Judge Dwayne D. Woodruff is all about the challenge. He challenges others, such as the juvenile offenders who come before him in the family court division of the Allegheny County Court of Common Pleas in Pittsburgh. He directs them to do better and volunteers for several programs to help at-risk kids succeed.

Woodruff also rises to his own challenges. A former professional football player—and Super Bowl champion—Woodruff went to law school full-time while he played defensive back for the Pittsburgh Steelers. Now, after more than a decade on the court bench, Woodruff is running for a seat on the state supreme court, campaigning nights and weekends while he maintains his docket and his community service commitments.

You’re busy right now juggling a lot of different things, but you’re no stranger to being busy. When you were in law school, you went to night school for four years while also playing professional football. How did you make that work?

It was a grind. I’d get out of practice at 4:30-5 p.m., grab a sandwich and be at my seat at school by 6 p.m. I was in class until 9 p.m., and I’d study until midnight and do the same thing all over again the next day.

Why did you choose to go back to school and not just segue from football to sports broadcasting or coaching?

For me, it was always about furthering my education. My dad was in the military, and when he came back from Vietnam he was a paraplegic, but he went back to school even though he didn’t have to. He showed me that he had the drive to better himself. My mother was a young bride and traveled all over the world with my dad in the service. But she went back to get her associate degree. I have a photo of both of us in a cap and gown—she had just gotten her degree, and I had just graduated from kindergarten. There are kids who look up to me because of football, but that can be taken away from you at any moment. An education is always with you.

Were you concerned you’d get injured and not be able to play anymore?

No. Injuries are part of the game. As a player, you don’t dwell on it; you just do your job. I went to law school because I knew football was going to be over someday, and I was still going to be a somewhat young man. This was back in the day before the million-dollar contracts, and I needed to be in a position to continue to care for my family when my football career was over.

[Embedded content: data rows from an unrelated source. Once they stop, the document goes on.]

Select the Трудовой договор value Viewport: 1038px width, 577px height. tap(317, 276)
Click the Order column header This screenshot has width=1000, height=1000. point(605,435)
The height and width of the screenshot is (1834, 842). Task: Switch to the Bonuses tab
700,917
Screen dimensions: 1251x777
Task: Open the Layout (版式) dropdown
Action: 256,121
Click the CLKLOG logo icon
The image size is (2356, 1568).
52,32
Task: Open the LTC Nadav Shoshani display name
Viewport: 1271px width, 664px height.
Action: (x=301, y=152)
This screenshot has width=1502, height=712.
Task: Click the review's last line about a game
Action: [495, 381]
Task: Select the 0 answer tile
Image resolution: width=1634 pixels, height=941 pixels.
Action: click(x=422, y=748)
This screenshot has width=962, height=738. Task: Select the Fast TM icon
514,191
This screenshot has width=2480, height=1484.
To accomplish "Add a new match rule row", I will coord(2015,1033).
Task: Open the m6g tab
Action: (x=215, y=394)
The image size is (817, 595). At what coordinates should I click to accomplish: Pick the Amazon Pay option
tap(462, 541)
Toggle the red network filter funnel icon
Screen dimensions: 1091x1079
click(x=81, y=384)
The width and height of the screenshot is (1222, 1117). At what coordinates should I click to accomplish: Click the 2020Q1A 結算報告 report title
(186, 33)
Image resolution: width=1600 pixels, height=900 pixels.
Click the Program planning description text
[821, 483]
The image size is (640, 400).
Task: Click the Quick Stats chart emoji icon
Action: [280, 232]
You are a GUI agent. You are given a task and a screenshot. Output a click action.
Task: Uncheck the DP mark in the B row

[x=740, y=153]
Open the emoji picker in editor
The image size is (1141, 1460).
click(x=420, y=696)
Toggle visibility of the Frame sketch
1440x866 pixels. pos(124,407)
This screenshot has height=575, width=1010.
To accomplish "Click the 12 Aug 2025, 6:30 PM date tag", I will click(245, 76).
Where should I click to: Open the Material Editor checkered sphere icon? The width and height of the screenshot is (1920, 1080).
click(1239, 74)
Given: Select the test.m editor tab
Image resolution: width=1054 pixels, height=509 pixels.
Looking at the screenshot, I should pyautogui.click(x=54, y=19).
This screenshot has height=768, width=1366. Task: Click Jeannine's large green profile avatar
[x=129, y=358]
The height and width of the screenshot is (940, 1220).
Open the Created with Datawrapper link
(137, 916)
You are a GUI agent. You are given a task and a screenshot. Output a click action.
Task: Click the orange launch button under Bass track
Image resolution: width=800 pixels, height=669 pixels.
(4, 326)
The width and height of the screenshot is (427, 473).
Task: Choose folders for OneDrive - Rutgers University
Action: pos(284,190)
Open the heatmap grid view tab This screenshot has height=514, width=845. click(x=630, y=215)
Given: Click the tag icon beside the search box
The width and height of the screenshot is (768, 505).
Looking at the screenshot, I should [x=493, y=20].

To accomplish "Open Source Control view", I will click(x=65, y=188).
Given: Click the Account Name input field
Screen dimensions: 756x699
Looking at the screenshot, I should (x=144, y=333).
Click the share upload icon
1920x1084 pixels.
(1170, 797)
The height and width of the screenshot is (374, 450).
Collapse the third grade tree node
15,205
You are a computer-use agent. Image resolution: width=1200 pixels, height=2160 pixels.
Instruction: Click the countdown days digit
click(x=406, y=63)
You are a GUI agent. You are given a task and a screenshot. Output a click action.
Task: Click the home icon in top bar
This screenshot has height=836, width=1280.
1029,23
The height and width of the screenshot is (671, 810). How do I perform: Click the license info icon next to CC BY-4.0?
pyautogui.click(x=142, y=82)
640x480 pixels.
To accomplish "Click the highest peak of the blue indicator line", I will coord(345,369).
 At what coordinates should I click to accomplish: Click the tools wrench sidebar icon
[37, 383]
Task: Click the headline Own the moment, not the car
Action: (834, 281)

Can you share the fun story behind your choice to pursue a law degree?

My wife and I had been constantly thinking about what I was going to do after football, and we were watching PBS one night during the pledge drive, and one of the items on the auction table was an LSAT prep course. We’d talked about law school, so I thought, “Maybe this is a sign.” I bid and bid again, and then I won! I took the course, took the test, did well and got accepted to law school.